Last time I wrote an article for Let’s Detroit was just at the beginning of August, right before the primary elections. Those elections are done, most of the ballots have been counted, I still haven’t gotten my Amazon package that promised two-day shipping, and now there’s another election coming up. But that last article I was trying to convince you that your primary vote matters because it decided key races in your gerrymandered district and will determine whether or not you will get a dog park. This time, however, our general election determines how some of the bigger issues are handled, and I’m talking big, $1.5 trillion big[1].

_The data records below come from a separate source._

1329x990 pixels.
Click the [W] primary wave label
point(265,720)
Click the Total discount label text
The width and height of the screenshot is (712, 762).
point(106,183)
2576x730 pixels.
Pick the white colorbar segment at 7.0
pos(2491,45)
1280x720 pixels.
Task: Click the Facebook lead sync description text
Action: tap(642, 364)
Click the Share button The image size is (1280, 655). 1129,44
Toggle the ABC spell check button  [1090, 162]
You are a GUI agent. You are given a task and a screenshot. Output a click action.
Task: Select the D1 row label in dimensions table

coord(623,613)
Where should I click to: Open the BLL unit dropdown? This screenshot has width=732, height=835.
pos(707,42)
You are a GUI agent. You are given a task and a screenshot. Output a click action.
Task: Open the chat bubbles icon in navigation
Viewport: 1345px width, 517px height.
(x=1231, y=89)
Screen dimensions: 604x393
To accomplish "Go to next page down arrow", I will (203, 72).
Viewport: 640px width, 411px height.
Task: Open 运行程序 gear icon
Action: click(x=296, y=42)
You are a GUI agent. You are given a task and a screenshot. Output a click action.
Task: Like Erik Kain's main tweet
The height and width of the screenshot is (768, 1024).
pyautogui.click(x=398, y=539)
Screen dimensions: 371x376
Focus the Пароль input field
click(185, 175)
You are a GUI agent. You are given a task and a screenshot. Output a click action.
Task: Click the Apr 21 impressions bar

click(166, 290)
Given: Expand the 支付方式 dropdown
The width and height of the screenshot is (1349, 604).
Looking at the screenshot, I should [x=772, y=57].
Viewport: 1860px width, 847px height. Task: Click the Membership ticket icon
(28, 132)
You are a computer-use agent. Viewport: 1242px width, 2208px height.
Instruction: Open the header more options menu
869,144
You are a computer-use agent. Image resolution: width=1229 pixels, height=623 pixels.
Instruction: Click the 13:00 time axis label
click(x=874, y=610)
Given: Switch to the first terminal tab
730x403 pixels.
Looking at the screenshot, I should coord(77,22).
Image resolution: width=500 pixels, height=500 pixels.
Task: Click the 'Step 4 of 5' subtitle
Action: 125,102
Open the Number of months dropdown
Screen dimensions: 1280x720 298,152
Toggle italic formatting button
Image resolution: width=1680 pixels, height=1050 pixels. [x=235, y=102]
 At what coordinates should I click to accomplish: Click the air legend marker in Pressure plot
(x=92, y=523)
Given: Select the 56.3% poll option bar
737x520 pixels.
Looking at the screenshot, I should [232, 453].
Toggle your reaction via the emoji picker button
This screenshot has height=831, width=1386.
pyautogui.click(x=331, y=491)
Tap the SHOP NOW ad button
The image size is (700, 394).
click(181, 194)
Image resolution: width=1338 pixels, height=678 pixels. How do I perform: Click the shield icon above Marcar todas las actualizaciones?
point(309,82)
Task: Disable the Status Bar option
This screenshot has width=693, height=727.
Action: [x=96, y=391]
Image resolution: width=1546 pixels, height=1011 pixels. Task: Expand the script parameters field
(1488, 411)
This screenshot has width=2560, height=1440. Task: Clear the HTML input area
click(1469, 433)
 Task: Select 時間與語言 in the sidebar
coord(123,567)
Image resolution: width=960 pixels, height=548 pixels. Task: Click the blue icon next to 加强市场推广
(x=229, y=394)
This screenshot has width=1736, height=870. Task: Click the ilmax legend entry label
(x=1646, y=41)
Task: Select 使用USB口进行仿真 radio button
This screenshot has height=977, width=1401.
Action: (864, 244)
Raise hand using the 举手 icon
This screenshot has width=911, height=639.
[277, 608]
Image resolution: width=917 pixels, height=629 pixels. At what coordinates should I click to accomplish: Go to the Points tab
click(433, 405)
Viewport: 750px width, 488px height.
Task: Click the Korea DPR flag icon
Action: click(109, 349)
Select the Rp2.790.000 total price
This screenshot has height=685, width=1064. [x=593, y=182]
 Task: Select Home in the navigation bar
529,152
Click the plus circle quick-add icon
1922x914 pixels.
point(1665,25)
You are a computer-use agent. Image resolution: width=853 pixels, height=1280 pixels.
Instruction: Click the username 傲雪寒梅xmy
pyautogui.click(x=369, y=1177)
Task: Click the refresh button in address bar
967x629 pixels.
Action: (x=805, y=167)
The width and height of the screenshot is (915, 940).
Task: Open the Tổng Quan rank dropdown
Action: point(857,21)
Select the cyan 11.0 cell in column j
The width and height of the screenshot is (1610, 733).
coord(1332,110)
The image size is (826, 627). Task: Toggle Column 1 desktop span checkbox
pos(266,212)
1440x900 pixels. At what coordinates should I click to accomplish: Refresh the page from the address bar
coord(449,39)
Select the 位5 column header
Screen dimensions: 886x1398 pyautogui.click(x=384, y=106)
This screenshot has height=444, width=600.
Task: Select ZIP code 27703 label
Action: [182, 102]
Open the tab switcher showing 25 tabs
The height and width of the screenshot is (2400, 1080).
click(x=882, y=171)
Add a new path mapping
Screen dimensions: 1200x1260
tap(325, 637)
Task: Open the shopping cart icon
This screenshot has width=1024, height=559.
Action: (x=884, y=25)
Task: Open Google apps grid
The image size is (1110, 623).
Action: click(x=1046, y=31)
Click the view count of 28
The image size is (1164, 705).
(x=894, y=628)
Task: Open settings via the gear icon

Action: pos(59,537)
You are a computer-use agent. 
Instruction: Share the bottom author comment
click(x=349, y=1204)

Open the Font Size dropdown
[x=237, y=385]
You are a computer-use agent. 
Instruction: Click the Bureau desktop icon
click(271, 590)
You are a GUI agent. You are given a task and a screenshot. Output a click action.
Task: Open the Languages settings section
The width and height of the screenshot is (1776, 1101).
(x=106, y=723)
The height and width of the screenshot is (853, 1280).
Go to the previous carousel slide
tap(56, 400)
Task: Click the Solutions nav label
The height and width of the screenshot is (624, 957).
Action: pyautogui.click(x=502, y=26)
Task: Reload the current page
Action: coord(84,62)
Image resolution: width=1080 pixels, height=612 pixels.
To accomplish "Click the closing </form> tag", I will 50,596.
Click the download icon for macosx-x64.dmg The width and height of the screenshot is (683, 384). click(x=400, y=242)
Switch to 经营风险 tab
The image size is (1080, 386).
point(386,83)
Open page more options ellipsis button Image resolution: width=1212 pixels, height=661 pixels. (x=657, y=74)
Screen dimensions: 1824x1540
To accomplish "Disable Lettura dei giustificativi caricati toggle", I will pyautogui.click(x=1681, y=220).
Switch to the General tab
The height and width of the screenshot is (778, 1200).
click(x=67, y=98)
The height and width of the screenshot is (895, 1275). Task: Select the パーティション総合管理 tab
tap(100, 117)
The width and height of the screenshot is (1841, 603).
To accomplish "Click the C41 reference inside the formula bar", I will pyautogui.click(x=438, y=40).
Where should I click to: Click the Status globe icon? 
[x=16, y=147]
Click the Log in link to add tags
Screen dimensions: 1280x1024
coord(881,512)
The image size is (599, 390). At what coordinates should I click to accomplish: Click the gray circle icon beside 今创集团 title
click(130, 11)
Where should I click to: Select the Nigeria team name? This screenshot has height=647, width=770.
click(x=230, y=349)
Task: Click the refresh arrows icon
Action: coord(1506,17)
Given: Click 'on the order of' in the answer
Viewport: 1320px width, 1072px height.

That’s right, $1.5 trillion, the amount that people like me and you owe the federal government and private loan vendors for going to two- and four-year colleges. This massive hole in our pockets prevents us from moving out of our parents’ house, taking that backpacking trip across the Baltics, and is something that politicians have begun to ponder on how to fix. Because it is a federal loan problem, only the federal government can do something about it. Love it or hate it, there are only two national platforms to address the problem and I hope you consider voting for either of them this November. Below is a short summary of both presidential candidate’s plans to help Americans tackle student loan debt.

Joe Biden’s Plan

  • Simplify and increase the generosity of the federal income-based repayment program.
    • Individuals making over $25,000 will pay 5% of their discretionary income towards their federal loans. After 20 years, these loans will be forgiven.
  • Change the tax code so that debt forgiven through the income-based repayment plan won’t be taxed.
  • Create a public servants loan forgiveness program.
    • Provides $10,000 for every year of national or community service, up to five years. This would be retroactive and also include those that work in schools, government, and some other non-profits.

President Donald Trump’s Plan

  • Paused federal student loan repayment plans and interest during COVID-19.
  • Cap the amount of student loan debt students and parents can take on.
  • Reduce the number of repayment plans available for federal loans.